▶ _Objective_: Retype the records exactly, beginning at the line that contains "Where should I click to: Select the controller" and stopping after the line that contains "tap(231, 660)".

++++++++

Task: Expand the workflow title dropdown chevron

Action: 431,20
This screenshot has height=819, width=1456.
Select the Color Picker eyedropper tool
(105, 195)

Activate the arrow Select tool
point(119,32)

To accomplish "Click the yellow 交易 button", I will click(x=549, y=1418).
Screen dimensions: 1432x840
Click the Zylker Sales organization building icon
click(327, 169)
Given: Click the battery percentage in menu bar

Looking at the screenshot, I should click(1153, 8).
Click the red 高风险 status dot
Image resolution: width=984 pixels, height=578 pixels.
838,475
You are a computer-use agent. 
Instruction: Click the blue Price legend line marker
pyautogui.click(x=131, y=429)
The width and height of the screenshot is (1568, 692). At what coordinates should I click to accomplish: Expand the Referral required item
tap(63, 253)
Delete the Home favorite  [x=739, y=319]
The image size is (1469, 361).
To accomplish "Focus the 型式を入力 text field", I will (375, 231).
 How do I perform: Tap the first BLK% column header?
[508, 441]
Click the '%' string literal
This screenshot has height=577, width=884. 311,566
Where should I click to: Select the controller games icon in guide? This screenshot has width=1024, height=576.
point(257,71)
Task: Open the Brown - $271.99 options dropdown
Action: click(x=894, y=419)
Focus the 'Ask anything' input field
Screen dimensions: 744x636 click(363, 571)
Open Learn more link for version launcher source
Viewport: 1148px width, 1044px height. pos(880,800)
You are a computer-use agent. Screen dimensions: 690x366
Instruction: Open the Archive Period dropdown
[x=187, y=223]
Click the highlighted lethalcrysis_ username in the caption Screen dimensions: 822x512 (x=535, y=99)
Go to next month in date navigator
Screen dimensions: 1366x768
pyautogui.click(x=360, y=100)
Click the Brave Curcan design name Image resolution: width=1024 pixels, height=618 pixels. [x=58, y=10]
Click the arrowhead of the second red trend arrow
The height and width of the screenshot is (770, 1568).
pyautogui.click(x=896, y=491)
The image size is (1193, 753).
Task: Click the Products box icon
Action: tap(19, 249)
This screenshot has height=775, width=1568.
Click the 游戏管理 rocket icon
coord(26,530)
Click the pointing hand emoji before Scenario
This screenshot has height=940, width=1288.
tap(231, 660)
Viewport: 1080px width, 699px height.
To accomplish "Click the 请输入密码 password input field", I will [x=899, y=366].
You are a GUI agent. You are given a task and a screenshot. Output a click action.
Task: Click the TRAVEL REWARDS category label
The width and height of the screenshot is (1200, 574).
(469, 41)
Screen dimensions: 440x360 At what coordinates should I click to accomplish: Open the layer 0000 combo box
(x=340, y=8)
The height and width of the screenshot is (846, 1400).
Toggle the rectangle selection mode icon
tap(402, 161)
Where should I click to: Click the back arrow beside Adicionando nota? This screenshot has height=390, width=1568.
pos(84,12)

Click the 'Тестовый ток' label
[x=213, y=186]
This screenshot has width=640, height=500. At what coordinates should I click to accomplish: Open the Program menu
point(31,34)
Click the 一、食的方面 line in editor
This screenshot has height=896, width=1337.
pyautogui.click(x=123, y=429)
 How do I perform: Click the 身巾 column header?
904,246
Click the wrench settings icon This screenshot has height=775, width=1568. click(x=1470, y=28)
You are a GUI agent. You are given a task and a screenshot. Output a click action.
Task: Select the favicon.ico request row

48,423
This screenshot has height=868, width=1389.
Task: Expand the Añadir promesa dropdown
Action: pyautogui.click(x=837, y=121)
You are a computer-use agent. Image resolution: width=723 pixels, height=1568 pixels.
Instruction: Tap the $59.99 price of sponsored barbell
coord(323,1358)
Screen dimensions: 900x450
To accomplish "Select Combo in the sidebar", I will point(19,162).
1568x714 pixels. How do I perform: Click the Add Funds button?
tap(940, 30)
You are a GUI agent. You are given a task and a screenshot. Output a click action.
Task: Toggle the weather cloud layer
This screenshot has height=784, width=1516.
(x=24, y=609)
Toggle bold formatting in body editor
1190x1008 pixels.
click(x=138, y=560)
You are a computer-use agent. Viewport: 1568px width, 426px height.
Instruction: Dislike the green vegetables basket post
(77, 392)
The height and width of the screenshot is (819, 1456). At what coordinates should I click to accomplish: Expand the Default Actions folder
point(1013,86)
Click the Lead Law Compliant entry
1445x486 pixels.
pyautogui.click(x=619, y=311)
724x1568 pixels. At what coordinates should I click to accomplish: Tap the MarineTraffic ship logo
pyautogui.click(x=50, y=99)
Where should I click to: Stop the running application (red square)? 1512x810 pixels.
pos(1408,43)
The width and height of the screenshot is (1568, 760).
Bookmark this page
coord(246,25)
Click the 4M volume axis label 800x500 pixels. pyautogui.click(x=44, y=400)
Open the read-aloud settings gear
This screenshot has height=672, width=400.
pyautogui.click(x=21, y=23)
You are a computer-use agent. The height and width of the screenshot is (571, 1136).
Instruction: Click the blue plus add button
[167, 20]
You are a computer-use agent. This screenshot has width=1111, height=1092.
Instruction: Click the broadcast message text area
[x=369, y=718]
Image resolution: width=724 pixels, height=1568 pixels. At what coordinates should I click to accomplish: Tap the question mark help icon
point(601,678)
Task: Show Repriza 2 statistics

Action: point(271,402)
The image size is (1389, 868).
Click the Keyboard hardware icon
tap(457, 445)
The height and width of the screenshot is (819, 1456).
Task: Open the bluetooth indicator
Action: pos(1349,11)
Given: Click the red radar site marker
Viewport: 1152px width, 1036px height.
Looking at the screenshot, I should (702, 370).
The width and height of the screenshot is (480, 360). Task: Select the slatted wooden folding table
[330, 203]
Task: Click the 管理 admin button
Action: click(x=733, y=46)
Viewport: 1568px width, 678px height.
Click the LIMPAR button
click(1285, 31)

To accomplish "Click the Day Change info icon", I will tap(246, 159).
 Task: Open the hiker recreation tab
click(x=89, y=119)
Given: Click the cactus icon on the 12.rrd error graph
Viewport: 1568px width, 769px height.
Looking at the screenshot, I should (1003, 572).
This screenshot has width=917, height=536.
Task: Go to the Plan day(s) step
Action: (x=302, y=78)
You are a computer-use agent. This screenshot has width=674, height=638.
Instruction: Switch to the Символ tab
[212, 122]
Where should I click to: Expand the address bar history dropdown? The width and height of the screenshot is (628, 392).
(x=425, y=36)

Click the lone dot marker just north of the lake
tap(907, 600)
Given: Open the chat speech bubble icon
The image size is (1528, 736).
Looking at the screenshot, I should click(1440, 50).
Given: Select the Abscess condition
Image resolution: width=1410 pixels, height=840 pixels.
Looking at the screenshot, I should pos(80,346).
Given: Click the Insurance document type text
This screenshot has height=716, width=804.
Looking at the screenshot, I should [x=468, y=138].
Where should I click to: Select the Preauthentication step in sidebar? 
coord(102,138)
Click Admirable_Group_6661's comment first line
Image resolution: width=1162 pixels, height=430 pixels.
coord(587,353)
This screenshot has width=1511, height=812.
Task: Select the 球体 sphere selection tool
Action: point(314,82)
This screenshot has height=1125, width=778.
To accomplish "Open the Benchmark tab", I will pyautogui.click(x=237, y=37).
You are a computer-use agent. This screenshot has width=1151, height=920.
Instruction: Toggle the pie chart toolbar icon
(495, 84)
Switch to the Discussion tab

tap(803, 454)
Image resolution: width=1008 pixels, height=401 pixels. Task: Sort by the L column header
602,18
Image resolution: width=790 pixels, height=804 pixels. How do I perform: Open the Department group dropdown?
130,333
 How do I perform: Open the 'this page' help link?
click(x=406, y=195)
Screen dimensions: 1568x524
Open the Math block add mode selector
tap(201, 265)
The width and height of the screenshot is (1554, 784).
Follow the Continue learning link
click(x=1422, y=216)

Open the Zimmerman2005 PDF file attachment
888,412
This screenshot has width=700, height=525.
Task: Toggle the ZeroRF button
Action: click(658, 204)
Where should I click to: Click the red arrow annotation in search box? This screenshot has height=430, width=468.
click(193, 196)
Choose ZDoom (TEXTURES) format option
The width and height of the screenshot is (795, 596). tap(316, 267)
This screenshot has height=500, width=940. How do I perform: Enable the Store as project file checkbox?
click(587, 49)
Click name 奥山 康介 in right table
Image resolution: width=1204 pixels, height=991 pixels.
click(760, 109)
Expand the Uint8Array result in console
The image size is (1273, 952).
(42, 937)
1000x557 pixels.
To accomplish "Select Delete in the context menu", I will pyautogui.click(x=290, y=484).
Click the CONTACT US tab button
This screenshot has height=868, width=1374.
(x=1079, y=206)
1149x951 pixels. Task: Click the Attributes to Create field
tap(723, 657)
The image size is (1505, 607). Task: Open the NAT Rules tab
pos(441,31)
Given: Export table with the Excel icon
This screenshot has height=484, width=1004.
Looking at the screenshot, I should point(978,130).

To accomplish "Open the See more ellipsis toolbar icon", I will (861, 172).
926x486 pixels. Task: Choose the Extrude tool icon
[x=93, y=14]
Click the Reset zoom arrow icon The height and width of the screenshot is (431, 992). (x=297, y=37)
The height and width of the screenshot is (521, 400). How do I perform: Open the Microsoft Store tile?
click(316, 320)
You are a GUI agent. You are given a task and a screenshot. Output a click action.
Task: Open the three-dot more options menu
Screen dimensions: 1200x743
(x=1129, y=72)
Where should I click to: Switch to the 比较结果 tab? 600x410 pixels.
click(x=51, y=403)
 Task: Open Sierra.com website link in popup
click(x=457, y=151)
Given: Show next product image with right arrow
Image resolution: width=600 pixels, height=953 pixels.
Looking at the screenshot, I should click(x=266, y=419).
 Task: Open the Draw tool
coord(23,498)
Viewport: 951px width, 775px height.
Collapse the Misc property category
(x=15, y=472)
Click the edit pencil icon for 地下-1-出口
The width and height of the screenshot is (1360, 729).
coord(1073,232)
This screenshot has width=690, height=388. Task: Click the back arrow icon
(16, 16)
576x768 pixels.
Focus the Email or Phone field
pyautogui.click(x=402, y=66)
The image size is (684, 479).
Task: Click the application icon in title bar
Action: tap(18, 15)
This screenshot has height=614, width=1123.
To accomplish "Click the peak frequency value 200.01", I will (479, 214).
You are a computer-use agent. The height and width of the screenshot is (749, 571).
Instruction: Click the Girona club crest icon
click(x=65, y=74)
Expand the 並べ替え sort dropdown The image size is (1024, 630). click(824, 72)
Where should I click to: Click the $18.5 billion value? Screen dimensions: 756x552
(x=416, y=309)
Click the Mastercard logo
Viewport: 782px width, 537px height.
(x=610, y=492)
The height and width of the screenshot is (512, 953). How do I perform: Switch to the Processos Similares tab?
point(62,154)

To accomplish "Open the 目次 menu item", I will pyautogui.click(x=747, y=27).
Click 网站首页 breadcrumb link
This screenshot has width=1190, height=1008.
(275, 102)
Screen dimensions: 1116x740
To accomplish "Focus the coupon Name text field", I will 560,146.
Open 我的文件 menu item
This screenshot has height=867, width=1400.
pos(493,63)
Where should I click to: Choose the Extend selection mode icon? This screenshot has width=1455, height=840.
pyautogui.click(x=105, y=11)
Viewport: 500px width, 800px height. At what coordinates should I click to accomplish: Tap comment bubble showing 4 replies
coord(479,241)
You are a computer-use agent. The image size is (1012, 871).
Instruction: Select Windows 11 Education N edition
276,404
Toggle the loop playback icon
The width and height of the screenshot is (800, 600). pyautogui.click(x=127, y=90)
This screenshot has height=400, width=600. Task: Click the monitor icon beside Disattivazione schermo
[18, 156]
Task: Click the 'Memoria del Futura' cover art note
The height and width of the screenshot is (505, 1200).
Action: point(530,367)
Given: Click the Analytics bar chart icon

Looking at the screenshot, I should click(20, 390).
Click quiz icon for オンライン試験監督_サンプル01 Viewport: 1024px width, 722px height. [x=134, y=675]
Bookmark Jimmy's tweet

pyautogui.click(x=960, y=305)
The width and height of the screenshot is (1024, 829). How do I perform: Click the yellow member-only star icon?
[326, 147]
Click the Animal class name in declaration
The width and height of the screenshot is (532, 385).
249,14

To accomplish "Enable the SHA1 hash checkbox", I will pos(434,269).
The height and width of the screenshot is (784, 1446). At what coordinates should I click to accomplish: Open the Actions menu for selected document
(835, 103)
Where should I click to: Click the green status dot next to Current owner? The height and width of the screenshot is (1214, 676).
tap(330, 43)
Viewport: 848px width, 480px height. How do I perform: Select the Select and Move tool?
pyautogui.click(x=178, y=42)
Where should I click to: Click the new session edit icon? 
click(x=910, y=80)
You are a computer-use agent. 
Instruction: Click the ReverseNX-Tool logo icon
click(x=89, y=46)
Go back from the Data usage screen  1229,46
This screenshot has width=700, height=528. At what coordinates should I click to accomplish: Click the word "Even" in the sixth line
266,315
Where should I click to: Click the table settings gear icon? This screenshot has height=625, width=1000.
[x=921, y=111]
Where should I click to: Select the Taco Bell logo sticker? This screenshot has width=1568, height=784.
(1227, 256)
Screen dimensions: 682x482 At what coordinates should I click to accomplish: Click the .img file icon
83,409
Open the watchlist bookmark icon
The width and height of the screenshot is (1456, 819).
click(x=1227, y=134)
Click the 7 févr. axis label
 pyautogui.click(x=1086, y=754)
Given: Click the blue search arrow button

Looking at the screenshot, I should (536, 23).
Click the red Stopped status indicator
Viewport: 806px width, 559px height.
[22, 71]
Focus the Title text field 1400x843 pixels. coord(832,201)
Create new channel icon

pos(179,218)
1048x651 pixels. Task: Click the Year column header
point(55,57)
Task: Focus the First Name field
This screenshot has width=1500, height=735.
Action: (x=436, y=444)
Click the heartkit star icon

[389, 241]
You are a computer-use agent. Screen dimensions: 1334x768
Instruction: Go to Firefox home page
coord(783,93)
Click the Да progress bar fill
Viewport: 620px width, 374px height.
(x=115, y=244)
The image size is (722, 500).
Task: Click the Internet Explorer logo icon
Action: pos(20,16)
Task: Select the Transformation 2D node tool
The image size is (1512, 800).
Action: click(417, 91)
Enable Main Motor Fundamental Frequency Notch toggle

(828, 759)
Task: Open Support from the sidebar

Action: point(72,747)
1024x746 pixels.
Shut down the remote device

++++++++

▶ _Full response_:
Where should I click to: Select the controller games icon in guide? This screenshot has width=1024, height=576.
point(257,71)
Task: Open the Brown - $271.99 options dropdown
Action: click(x=894, y=419)
Focus the 'Ask anything' input field
Screen dimensions: 744x636 click(363, 571)
Open Learn more link for version launcher source
Viewport: 1148px width, 1044px height. pos(880,800)
You are a computer-use agent. Screen dimensions: 690x366
Instruction: Open the Archive Period dropdown
[x=187, y=223]
Click the highlighted lethalcrysis_ username in the caption Screen dimensions: 822x512 (x=535, y=99)
Go to next month in date navigator
Screen dimensions: 1366x768
pyautogui.click(x=360, y=100)
Click the Brave Curcan design name Image resolution: width=1024 pixels, height=618 pixels. [x=58, y=10]
Click the arrowhead of the second red trend arrow
The height and width of the screenshot is (770, 1568).
pyautogui.click(x=896, y=491)
The image size is (1193, 753).
Task: Click the Products box icon
Action: tap(19, 249)
This screenshot has height=775, width=1568.
Click the 游戏管理 rocket icon
coord(26,530)
Click the pointing hand emoji before Scenario
This screenshot has height=940, width=1288.
tap(231, 660)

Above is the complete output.